> _Activity_:
Answer these three questions using the study abstract below.
(a) How many infants with Robin sequence and how many controls took part in the cohort study?
(b) How many of the infants with Robin sequence had a tracheotomy?
(c) According to the conclusions, what two things do the computed tomography measures quantify?

====== Passage provided

[Skip to Content]
[Skip to Content Landing]
Original Investigation
August 2016

Upper Airway Computed Tomography Measures and Receipt of Tracheotomy in Infants With Robin Sequence

Author Affiliations
  • 1Division of Pediatric Otolaryngology, Department of Otolaryngology–Head and Neck Surgery, University of Washington and Seattle Children’s, Seattle
  • 2Department of Pediatrics, Division of Craniofacial Medicine, University of Washington and Seattle Children’s, Seattle
  • 3Department of Radiology, University of Washington and Seattle Children’s, Seattle
  • 4Seattle Children’s Core for Biomedical Statistics, Seattle, Washington
JAMA Otolaryngol Head Neck Surg. 2016;142(8):750-757. doi:10.1001/jamaoto.2016.1010

Importance  Airway management in infants with Robin sequence is challenging. Objective upper airway measures associated with severe airway compromise requiring tracheotomy are needed to guide decision making.

Objectives  To define objective upper airway measures in infants with Robin sequence from craniofacial computed tomography (CT) and to identify those measures in Robin sequence associated with tracheotomy.

Design, Setting, and Participants  A cohort study (2003 to 2014, over 1-year follow-up) of 37 infants with Robin sequence evaluated for surgical management and 37 selected age- and sex-matched controls without a craniofacial condition conducted in a pediatric institution’s craniofacial center.

Main Outcomes and Measures  Define and compare CT-generated upper airway measures in these groups: infants with Robin sequence vs controls, and infants with Robin sequence with vs without tracheotomy. A negative difference signifies lower values for the Robin sequence and tracheotomy groups. Clinical data collected included age and height at time of CT scan, sex, tracheotomy presence, associated syndrome, and laboratory indicators of hypoventilation and hypoxemia. To evaluate interrater reliability, 2 raters performed each measurement in the Robin sequence group.

Results  In 74 infants, 17 of 28 measures were different between infants with Robin sequence and those in the control group. Tracheotomy was performed in 14 of 37 (38%) infants with Robin sequence. Infants with tracheotomy more commonly had associated syndromes (12 of 14 [86%] vs 11 of 23 [48%]) and a history of hypoventilation and hypoxemia (13 of 14 [93%] vs 15 of 23 [65%]). Five of the 11 measures associated with tracheotomy were reliable and simpler to measure with the following mean differences (95% CIs) between groups: tongue length, 0.87 (0.26 to 1.48); tongue position relative to palate, 0.83 (0.22 to 1.45); mandibular total length, −0.8 (−1.42 to −0.19); gonial angle, 0.71 (0.08 to 1.34); and inferior pogonial angle, 0.66 (0.02 to 1.29). Using a receiver operating characteristic analysis, a composite score of these 5 measures for predicting tracheotomy risk yielded an area under the curve of 0.83 and achieved 86% sensitivity and 74% specificity.

Conclusions and Relevance  Computed tomography measures quantifying tongue position and mandibular configuration can identify infants with Robin sequence, and importantly, differentiate those who have severe upper airway compromise requiring tracheotomy. Following validation, these measures can be used for objective upper airway assessment and for expediting clinical decision-making in these challenging cases for which no such tools currently exist.

============
====== The data

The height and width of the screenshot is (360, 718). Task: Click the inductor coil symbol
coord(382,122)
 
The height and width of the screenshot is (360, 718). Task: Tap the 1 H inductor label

============

> _Reply_:
(a) 37 infants with Robin sequence and 37 controls
(b) 14 of 37 (38%)
(c) Tongue position and mandibular configuration